Two opinion writers this week independently dipped into the well of knowledge and scooped up the same conclusion.
In this week’s newspaper column — carried by The Ely Times, Eureka Sentinel, Mineral County Independent-News, Lincoln County Record and the Elko Daily Free Press, to make a shameless plug — this inveterate scribbler remarks on how pitifully paltry the Payment in Lieu of Taxes (PILT) program is for states that have vast acreage controlled by the federal government and conclude that it would be far more profitable for Nevada to use Assembly Bill 227 as a way to start taking control of some of that land.
In today’s Las Vegas Review-Journal, one of the two surviving editorial writers remarked, “In Nevada, Washington controls a staggering 86 percent of the acreage. Yet Congress gets no property tax bills for Washington’s holdings — it drops loose change on the locals, then boasts about its benevolence.”

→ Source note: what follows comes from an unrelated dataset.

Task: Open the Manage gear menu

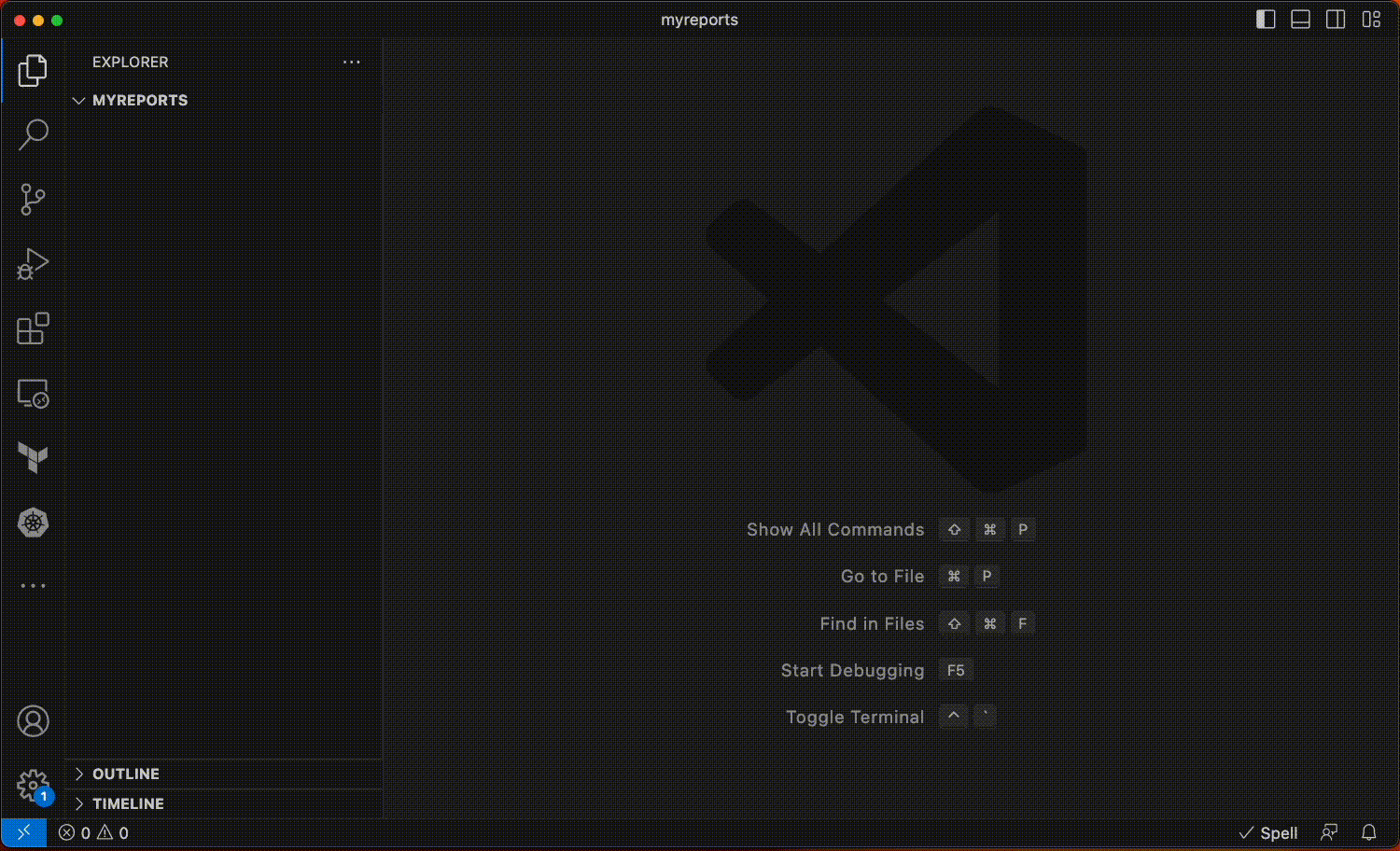Action: 33,785
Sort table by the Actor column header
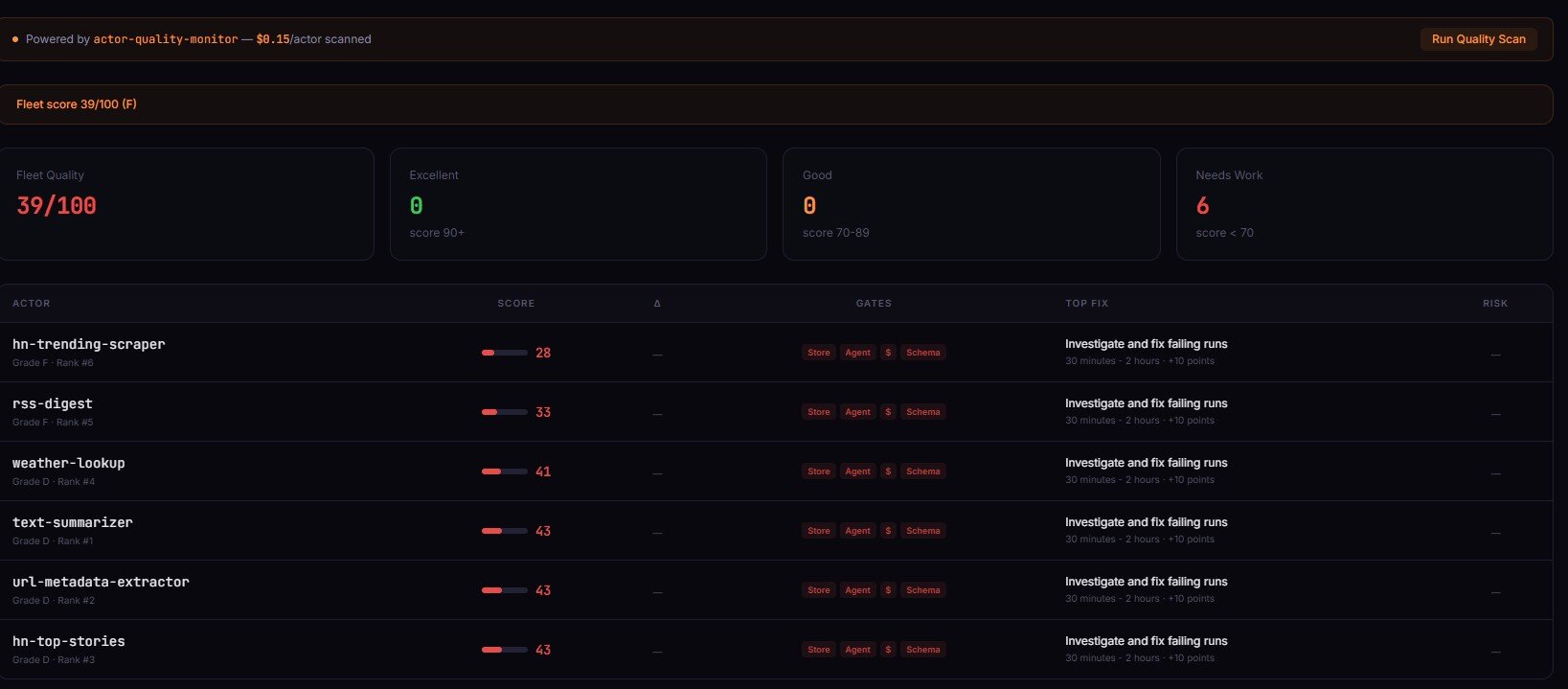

The R-J editorialist and I both remarked on the fact that Sen. Harry Reid, the most powerful man in the U.S. Senate, boasted about snagging PILT money for Nevada, though it amounts to about 40 cents an acre, far less than the funding for surrounding states.
And just as I concluded, the editorial concludes:
“Gov. Brian Sandoval recently signed Assembly Bill 227, which created the Nevada Land Management Task Force. The panel will make recommendations on the transfer of federal land to the state and push Congress to start doing so by 2015. This cause is vital to the state’s future.
“Give up your land, Uncle Sam.”
Of course, I dug a little bit deeper and pointed out that Reid said, “The Interior Department collects about $14 billion in revenue annually from commercial activities on federal lands, such as oil and gas leasing, livestock grazing and timber harvesting.”
What he did not say is that the grand total of PILT dollars doled out nationwide is $400 million. That’s $35 sent to Washington for every $1 sent back as PILT. Hardly a fair shake.
The remarkable thing about the perspicacity on the part of the R-J writer is that the news side at the paper — so far as I can find, though its search engine is dreadfully inadequate — has never deigned to mention PILT or AB227. The only mention I could find of AB227 was in an editorial back in May in which it topped the list of bills the opinion page was recommending the Legislature pass:
“Assembly Bill 227: One of the state’s biggest economic liabilities is a lack of private land; the federal government controls more than 80 percent of Nevada’s acreage. AB227 would lay the groundwork for the transfer of more federal land to local control.”
The news side did not find it important enough to ever mention.